OpenStack V2 Authentication Failed since RequestOpts.MoreHeaders does not make sense

[freedywu]

In provider_client.go:322, RequestOpts.Header says it will be omitted if it is a blank value.

// RequestOpts customizes the behavior of the provider.Request() method.
type RequestOpts struct {
	// MoreHeaders specifies additional HTTP headers to be provide on the request. If a header is
	// provided with a blank value (""), that header will be *omitted* instead: use this to suppress
	// the default Accept header or an inferred Content-Type, for example.
	MoreHeaders map[string]string
}

But in commit 29581a2 [Swift V1: fix setting empty headers (#2218)], the method locate in ​provider_client.go:411 has been changed, and blank header no longer been removed.

This caused an Authentication Failed error when trying to get an v2auth client due to an empty X-Auth-Token header.
This symptom is imported after v0.21.0.

openstack/identity/v2/tokens/requests.go:94:

resp, err := client.Post(CreateURL(client), b, &r.Body, &gophercloud.RequestOpts{
	OkCodes:     []int{200, 203},
	MoreHeaders: map[string]string{"X-Auth-Token": ""},
})

How can I make it correct? Is there any suggestion or work around?

[freedywu]

And, after testing, V3 auth is also affected.
openstack/identity/v3/tokens/requests.go: 137

resp, err := c.Post(tokenURL(c), b, &r.Body, &gophercloud.RequestOpts{
	MoreHeaders: map[string]string{"X-Auth-Token": ""},
})

[jtopjian]

Thank you for the report.

In provider_client.go:322, RequestOpts.Header says it will be omitted if it is a blank value.

Good catch. This docstring/comment needs to be updated to reflect the new behaviour.

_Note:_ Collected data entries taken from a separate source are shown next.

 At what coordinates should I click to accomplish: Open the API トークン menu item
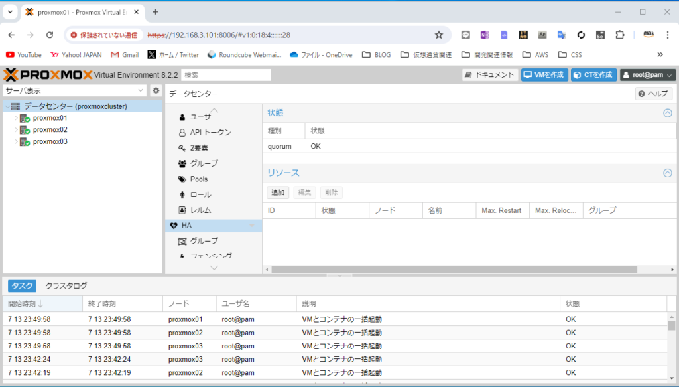tap(210, 132)
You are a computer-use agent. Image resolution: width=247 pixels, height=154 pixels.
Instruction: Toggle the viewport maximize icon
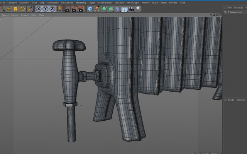pyautogui.click(x=220, y=15)
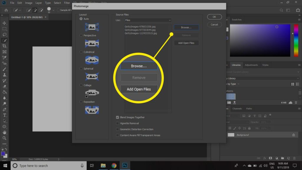
Task: Choose the Cylindrical layout radio button
Action: (81, 52)
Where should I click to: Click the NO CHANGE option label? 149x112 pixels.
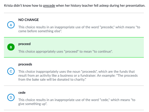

This caused an Authentication Failed error when trying to get an v2auth client due to an empty X-Auth-Token header.
This symptom is imported after v0.21.0.

The openstack/identity/v2/tokens/requests.go and openstack/identity/v3/tokens/requests.go code that you're looking at is part of the tokens.Create functions for Identity v2 and v3. This function is tested in the acceptance tests suite:

gophercloud/acceptance/openstack/identity/v3/credentials_test.go

Lines 38 to 40 in 18a1ee5

	token, err := tokens.Create(client, &authOptions).Extract()
	th.AssertNoErr(t, err)
	tools.PrintResource(t, token)

According to prior acceptance test reports (for example here and here), the TestCredentialsCRUD test passed.

Off the top of my head, this might either be 1) a change introduced in a newer release of OpenStack or 2) something that the OpenStack cloud you're working in is doing differently than upstream OpenStack.

[freedywu]

Thank you for your reply!

Off the top of my head, this might either be 1) a change introduced in a newer release of OpenStack or 2) something that the OpenStack cloud you're working in is doing differently than upstream OpenStack.

My current OpenStack has been worked for a long time under the production environment(maybe 5 years ago?). So, it may behave little bit differently than the upstream version.
After testing, i found the identity module works well if there is no blank X-Auth-Token header.

So, i wonder if something like RequestOpts.OmitHeader could be added to make adaptation to multi-version openStack.

[jtopjian]

1. a change introduced in a newer release of OpenStack

My current OpenStack has been worked for a long time under the production environment(maybe 5 years ago?).

I wonder if it's the opposite then: a change was introduced in a newer release of OpenStack which allows an empty X-Auth-Token header. Do you know what release your cloud is using? If you let us know, someone can build a devstack environment of that release and try to reproduce the problem.

If this turns out to be the case, then I support the fix in #2315. I just want to try to figure out what's triggering the issue to begin with.

[freedywu]

I'm willing to provide more information about the problem.

As far as I know, our cloud is running on a customized branch. The keystone version is about 10.0.0.0b or earlier, since the latest commit history I could found is openstack/keystone@f6f4eb2.

Additionally, we also use the latest python-novaclient for production usage, it make the authentication request without a blank X-Auth-Token and works well. That's the reason why I want to remove the header.

[jtopjian]

Thanks for the info. I will try to get some time in the next day or two to create a devstack instance running Newton. I just want to try a quick test to see if the acceptance test fails. If it does, then we know the reason.

[freedywu]

Thanks for the info. I will try to get some time in the next day or two to create a devstack instance running Newton. I just want to try a quick test to see if the acceptance test fails. If it does, then we know the reason.

After confirm with my colleagues, the running keystone version is 2014.1.5.

[jtopjian]

whoa - now that brings back some memories.

Unfortunately I don't think there's any way I'll get a working version of that running and it's safe to say that OpenStack behaved differently in this context. In fact, I wonder if the original reason why Gophercloud automatically removed empty headers was for reasons like this.